**Written request**
Copy the items below word for word, starting at the line that contains "Open the Lubuntu start menu" and ending after the line that contains "pos(198,81)". Leave out every line outside that span.

(Coordinate data for items)

## start

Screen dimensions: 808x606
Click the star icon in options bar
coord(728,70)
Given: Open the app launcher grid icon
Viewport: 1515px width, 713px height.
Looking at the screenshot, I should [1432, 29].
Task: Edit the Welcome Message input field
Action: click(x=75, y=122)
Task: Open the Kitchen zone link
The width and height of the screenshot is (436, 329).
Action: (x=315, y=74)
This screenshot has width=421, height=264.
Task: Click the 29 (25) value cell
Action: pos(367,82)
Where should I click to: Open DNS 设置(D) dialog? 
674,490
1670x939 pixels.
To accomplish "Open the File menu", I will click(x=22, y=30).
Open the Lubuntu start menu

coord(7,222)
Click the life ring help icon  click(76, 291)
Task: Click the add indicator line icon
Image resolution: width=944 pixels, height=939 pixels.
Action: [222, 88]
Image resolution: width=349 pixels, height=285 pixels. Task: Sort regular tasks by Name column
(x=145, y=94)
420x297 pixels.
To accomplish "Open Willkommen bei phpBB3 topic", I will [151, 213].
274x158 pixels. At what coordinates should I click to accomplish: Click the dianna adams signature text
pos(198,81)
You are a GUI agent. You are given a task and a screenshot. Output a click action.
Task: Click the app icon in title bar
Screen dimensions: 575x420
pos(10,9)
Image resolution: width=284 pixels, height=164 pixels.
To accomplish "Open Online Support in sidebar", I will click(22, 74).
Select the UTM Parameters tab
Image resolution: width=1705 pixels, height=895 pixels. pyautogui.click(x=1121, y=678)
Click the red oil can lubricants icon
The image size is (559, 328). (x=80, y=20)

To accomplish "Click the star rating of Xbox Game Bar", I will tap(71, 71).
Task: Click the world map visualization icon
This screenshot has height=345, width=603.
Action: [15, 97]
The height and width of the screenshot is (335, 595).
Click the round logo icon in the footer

## end

**Solution to the problem**
Open the Lubuntu start menu

coord(7,222)
Click the life ring help icon  click(76, 291)
Task: Click the add indicator line icon
Image resolution: width=944 pixels, height=939 pixels.
Action: [222, 88]
Image resolution: width=349 pixels, height=285 pixels. Task: Sort regular tasks by Name column
(x=145, y=94)
420x297 pixels.
To accomplish "Open Willkommen bei phpBB3 topic", I will [151, 213].
274x158 pixels. At what coordinates should I click to accomplish: Click the dianna adams signature text
pos(198,81)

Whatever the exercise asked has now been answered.